Retinal oscillations carry visual information to cortex

TL;DR

This study demonstrates that retinal oscillations encode visual information through two multiplexed channels in thalamic spike trains, with one conveying local image changes and the other transmitting global scene features via gamma oscillations.

Contribution

It reveals that retinal oscillations facilitate dual-channel encoding of visual information in thalamic relay cells, highlighting a multiplexed neural coding mechanism.

Findings

Thalamic spike trains encode information in two frequency bands.

Gamma oscillations carry global visual scene information.
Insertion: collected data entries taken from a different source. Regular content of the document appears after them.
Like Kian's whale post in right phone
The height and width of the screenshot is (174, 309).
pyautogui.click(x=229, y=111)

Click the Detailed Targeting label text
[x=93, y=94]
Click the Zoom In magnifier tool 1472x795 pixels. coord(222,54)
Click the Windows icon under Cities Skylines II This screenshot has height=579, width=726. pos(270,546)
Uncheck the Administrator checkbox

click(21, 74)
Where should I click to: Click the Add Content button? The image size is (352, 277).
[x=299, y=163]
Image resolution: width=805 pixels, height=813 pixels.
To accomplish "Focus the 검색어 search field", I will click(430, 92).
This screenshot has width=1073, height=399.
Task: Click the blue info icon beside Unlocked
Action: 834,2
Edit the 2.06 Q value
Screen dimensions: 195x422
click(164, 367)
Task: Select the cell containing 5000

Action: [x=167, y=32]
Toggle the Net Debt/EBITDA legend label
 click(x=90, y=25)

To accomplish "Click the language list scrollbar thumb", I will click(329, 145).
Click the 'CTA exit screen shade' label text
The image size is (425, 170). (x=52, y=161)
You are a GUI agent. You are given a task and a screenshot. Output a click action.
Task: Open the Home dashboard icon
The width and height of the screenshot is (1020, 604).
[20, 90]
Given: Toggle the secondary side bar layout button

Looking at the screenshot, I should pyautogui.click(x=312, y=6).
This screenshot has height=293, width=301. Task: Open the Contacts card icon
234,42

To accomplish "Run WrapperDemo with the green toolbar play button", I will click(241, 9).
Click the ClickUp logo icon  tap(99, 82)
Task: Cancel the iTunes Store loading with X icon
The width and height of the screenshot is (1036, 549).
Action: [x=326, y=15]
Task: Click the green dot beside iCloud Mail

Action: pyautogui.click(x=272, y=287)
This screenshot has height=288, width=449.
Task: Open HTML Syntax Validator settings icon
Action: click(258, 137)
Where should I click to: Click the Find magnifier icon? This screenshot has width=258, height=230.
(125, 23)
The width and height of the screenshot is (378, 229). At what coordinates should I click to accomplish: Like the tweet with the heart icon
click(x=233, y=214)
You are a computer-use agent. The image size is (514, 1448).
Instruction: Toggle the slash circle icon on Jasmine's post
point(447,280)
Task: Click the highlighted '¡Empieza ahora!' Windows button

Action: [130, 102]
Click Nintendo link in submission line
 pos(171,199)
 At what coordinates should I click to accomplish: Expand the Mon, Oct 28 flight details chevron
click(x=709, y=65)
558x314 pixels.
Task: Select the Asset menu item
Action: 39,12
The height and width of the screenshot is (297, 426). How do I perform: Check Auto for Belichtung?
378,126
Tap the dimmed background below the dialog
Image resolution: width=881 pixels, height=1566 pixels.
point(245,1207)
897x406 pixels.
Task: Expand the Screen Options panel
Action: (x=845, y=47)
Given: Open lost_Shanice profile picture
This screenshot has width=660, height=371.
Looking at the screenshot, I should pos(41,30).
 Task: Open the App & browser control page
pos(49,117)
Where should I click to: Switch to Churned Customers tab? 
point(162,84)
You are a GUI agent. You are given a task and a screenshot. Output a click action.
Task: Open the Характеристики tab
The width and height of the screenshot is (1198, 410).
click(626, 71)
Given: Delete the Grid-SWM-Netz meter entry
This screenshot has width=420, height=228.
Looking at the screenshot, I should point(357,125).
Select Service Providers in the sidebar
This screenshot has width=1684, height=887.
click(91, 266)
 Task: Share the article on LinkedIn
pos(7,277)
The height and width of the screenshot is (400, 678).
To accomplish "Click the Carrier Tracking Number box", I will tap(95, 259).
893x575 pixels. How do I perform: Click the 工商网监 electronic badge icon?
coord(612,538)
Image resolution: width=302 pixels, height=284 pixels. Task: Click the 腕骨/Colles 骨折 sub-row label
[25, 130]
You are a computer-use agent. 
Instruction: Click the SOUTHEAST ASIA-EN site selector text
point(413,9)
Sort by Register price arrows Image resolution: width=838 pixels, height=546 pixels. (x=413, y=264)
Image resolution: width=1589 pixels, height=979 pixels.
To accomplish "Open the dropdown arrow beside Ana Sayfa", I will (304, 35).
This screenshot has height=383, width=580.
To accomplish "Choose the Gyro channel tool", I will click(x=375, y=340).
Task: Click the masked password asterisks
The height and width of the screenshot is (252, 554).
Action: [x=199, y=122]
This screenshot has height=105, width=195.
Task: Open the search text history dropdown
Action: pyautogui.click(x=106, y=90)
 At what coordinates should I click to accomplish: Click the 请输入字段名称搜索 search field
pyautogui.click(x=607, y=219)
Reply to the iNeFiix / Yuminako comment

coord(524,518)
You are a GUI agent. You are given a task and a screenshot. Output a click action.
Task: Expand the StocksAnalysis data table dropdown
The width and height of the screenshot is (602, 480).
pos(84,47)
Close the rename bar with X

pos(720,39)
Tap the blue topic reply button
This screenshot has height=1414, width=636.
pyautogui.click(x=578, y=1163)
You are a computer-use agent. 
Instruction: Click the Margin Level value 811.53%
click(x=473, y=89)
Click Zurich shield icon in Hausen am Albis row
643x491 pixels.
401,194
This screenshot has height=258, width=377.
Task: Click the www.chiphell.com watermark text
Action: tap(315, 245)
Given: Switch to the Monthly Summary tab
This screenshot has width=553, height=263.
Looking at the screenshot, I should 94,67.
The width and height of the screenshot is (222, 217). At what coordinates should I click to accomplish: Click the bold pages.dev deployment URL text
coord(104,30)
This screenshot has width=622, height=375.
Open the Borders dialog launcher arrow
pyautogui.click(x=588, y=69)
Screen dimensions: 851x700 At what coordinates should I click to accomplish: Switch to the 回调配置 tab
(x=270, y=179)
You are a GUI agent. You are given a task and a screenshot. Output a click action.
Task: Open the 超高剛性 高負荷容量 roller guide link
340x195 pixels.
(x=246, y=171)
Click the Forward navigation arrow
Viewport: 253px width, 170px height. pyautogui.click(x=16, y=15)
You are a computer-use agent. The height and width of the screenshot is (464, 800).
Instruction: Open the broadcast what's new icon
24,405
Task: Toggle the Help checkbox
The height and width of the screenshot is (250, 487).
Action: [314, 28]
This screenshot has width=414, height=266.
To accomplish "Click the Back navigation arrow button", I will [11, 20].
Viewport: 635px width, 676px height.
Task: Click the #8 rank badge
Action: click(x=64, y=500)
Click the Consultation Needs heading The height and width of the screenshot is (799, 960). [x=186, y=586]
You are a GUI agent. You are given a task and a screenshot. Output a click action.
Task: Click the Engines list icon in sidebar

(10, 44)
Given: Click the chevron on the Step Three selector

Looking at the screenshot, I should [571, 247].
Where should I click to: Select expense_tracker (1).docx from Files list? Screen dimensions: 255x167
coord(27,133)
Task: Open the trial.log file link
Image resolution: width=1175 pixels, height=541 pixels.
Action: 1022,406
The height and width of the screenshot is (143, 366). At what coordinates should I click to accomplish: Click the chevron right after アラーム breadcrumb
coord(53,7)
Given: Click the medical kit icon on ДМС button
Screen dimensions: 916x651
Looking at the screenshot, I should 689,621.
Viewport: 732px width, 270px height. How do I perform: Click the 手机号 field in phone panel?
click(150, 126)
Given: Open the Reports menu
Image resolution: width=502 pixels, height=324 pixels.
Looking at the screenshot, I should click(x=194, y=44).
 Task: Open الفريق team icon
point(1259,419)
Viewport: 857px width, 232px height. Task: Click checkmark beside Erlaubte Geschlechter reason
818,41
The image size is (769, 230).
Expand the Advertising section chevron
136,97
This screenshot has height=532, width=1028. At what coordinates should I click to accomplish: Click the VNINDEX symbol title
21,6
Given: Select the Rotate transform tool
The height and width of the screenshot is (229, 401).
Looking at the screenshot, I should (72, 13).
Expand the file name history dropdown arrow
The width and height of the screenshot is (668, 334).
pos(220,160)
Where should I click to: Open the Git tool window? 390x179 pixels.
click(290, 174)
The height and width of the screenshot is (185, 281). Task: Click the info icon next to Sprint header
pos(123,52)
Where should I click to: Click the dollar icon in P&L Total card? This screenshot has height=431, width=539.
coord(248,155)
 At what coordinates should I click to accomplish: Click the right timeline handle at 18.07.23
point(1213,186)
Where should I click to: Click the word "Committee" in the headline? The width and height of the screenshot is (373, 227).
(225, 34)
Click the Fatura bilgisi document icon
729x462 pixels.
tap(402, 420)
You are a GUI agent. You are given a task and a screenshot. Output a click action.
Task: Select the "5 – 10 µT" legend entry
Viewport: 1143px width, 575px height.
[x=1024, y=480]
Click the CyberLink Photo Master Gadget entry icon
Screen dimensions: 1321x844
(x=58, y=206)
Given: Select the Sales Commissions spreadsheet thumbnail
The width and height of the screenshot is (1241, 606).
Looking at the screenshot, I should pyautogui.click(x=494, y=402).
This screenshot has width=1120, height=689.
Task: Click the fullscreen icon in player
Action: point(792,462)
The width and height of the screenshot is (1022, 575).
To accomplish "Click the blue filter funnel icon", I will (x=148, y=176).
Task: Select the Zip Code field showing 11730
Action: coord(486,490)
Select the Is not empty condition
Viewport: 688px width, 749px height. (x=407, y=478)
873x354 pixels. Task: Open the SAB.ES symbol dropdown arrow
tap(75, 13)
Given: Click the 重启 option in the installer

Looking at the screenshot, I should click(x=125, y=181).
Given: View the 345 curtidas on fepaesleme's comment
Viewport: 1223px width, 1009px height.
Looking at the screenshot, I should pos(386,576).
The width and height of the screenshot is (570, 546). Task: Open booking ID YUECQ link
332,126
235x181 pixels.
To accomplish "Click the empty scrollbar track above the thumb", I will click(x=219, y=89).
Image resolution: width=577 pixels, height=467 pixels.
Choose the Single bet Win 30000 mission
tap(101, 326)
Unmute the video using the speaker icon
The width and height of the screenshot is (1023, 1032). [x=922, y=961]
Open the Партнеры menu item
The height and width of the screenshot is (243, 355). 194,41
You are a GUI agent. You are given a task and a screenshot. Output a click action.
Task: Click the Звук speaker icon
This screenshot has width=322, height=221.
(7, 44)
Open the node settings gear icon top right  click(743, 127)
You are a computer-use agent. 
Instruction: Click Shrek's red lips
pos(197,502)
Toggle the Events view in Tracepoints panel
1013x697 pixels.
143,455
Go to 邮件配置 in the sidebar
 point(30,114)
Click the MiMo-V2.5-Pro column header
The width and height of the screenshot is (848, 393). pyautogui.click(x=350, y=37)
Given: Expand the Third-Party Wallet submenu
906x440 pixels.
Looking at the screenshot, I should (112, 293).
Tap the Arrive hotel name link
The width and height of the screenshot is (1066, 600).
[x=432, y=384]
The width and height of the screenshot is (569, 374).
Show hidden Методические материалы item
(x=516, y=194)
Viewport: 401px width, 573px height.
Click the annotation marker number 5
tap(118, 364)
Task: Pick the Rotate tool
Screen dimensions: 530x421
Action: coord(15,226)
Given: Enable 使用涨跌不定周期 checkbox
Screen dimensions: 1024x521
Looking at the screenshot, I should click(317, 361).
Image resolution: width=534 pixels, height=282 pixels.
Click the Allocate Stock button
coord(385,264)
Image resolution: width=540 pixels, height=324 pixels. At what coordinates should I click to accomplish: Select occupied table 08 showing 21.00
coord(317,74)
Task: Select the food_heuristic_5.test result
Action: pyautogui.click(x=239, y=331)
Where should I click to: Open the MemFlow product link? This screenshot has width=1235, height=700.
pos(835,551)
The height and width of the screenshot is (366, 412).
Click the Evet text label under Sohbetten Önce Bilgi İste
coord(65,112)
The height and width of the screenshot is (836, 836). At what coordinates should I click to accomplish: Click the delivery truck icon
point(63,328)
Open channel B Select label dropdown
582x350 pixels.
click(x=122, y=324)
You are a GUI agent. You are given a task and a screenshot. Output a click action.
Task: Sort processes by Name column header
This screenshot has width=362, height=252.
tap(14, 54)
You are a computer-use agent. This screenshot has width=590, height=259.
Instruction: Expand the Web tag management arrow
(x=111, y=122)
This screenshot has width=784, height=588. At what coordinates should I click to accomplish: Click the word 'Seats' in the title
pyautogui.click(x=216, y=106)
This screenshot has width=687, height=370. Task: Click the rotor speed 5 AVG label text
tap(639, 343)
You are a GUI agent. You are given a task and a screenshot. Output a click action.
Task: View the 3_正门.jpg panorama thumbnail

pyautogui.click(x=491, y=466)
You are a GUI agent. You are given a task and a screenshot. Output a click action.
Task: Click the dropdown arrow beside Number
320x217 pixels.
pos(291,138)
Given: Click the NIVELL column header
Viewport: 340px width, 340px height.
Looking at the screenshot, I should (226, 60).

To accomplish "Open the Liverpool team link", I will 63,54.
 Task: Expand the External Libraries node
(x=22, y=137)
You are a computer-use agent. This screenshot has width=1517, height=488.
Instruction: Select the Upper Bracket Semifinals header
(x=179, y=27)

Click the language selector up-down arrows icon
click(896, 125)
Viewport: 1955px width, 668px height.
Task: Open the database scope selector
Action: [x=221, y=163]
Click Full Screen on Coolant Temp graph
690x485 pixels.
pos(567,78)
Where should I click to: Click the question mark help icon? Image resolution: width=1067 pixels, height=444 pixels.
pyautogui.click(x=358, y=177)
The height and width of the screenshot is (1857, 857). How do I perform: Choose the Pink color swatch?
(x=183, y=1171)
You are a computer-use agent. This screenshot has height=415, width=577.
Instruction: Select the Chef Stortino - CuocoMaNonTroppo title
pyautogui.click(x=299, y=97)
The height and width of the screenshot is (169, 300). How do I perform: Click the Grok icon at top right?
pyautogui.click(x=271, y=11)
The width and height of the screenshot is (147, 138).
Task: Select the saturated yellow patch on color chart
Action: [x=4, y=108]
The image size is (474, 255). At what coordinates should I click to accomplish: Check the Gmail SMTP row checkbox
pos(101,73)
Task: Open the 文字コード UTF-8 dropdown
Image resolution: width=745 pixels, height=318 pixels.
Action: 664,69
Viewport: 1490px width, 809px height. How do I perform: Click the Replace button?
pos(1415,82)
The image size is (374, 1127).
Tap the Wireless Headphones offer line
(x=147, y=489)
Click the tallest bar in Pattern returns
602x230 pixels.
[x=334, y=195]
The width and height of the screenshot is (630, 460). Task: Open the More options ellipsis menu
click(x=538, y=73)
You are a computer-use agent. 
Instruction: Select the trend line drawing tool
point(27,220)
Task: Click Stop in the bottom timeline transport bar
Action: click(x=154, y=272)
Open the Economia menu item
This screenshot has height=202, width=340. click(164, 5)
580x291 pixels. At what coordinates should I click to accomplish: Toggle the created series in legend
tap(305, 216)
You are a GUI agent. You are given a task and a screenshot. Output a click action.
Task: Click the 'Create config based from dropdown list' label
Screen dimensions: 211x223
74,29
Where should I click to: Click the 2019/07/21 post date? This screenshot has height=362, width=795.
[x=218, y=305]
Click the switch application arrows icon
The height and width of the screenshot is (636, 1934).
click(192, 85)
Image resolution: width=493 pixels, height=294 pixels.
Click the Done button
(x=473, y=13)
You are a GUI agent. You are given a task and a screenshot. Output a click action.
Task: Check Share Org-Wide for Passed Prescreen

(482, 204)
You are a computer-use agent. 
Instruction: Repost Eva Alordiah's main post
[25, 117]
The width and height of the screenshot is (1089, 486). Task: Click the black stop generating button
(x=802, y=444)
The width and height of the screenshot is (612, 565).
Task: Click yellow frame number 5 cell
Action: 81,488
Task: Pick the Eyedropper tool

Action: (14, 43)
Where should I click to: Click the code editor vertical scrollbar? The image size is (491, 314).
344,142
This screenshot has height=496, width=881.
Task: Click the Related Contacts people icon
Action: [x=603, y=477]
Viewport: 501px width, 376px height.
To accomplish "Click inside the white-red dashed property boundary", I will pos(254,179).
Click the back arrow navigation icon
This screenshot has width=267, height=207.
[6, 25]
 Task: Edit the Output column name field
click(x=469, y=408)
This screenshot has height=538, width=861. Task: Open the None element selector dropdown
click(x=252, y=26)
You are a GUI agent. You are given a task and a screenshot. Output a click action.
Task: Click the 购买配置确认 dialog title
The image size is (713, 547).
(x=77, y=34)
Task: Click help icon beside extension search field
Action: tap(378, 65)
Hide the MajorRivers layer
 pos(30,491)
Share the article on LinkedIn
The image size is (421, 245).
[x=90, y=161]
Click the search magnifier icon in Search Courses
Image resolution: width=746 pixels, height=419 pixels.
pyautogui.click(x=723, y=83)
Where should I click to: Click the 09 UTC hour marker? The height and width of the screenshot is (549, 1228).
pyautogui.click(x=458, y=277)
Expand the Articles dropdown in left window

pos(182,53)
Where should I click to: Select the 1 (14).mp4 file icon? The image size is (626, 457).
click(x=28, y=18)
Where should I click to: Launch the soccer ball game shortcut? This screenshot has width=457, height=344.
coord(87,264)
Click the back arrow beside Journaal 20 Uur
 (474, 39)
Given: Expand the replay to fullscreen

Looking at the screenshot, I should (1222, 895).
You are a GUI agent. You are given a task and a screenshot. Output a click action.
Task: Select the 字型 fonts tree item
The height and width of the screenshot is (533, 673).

Oscillations can transmit more information than firing rate alone.

Abstract

Thalamic relay cells fire action potentials that transmit information from retina to cortex. The amount of information that spike trains encode is usually estimated from the precision of spike timing with respect to the stimulus. Sensory input, however, is only one factor that influences neural activity. For example, intrinsic dynamics, such as oscillations of networks of neurons, also modulate firing pattern. Here, we asked if retinal oscillations might help to convey information to neurons downstream. Specifically, we made whole-cell recordings from relay cells to reveal retinal inputs (EPSPs) and thalamic outputs (spikes) and analyzed these events with information theory. Our results show that thalamic spike trains operate as two multiplexed channels. One channel, which occupies a low frequency band (<30 Hz), is encoded by average firing rate with respect to the stimulus and carries information about local changes in the image over time. The other operates in the gamma frequency band (40-80 Hz) and is encoded by spike time relative to the retinal oscillations. Because these oscillations involve extensive areas of the retina, it is likely that the second channel transmits information about global features of the visual scene. At times, the second channel conveyed even more information than the first.